Silently Vigilant In The Gulf


First reported as a rumour by KL Security Review in February, it has since been confirmed in a Jane's Defence Weekly report that the Royal Malaysian Navy's training frigate KD Hang Tuah has been deployed to the Gulf of Aden and she will return in April. This is despite earlier reports that the RMN's presence in the Gulf of Aden will not be extended beyond February if no funding is allocated as the Navy was concerned when initially told that the funding for these deployments would have to come out of its existing operational budget. This would have resulted in the RMN having to scale down its training in 2009 to accommodate such costs. But such concerns may have been eased by the news that the 19 March supplementary funding bill had allocated RM27.9 million was to pay for fuel costs incurred by the RMN in its 2008 deployments to the Gulf of Aden to protect ships belonging to Malaysian shipping companies transitting the Gulf. As it was earlier announced that the government spent RM14.6 million to finance the operations of Malaysian navy vessels under 'Ops Fajar' from Sept 4 to Dec 31 last year in the Gulf of Aden, that still leaves RM13.3 million to finance these operations until April I guess.
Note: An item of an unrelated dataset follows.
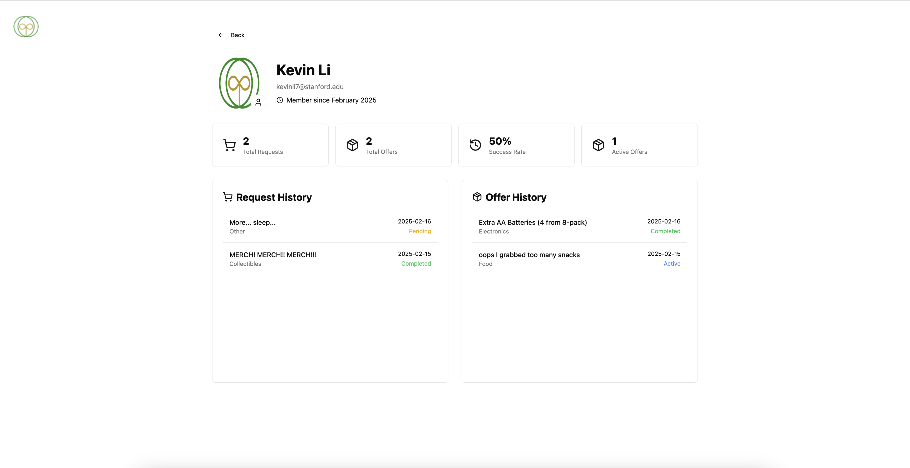Select the Extra AA Batteries offer
Screen dimensions: 910x468
pyautogui.click(x=532, y=222)
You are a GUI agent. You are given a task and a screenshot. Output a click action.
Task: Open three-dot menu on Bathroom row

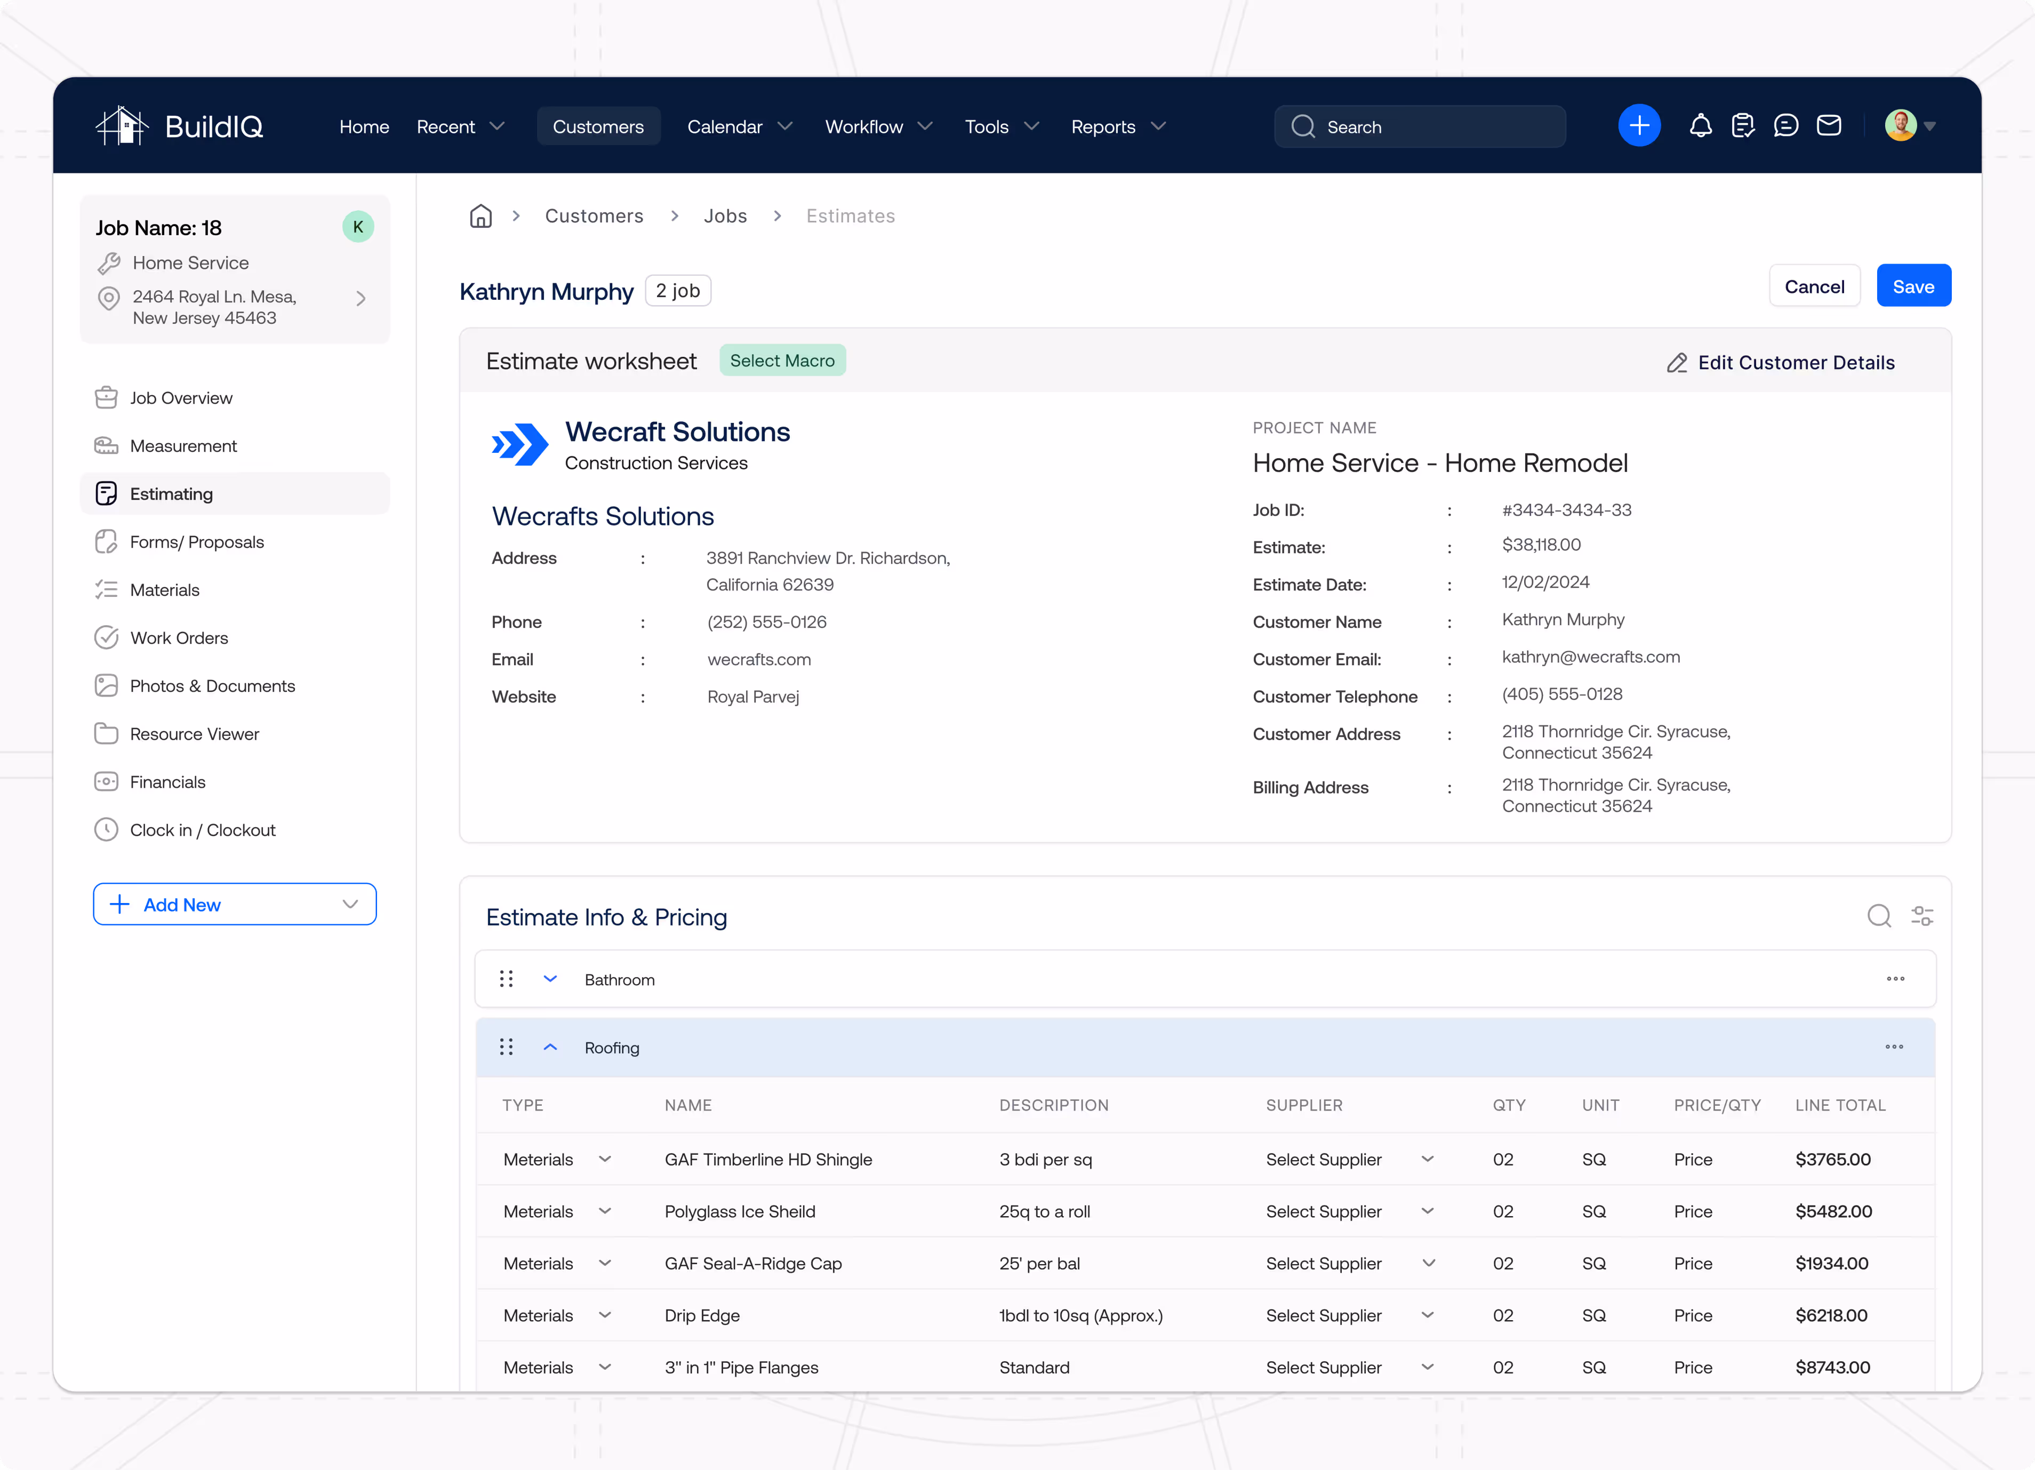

Although I feel that using the last remaining training frigate in the fleet for fleet operations is not suitable especially for such a long overseas deployment as I am sure the Navy's trainees will not be on board and thus are deprived of onboard training in the meantime, I guess that is the price to be paid by our Navy that is currently short on operational assets after their patrol craft an OPV squadrons has been transferred to the Malaysian Maritime Enforcement Agency. With the prior announced commissioning of two new Kedah class OPVs this month seems to be further postponed, the RMN may have to wait further to ease the shortage before they can send a more suitable vessel to undertake the operations in the Gulf and allow our training frigate to undertake her assigned role again. Until then we wish our men on board KD Hang Tuah in the Gulf good sailing! May they uphold the prestige their predecessors has gained in the short time our naval vessels has operated there.

1 comment:

Vinis said...

Thank you for a very useful post - and blog. Malaysian naval movements are interesting, important and underreported in English.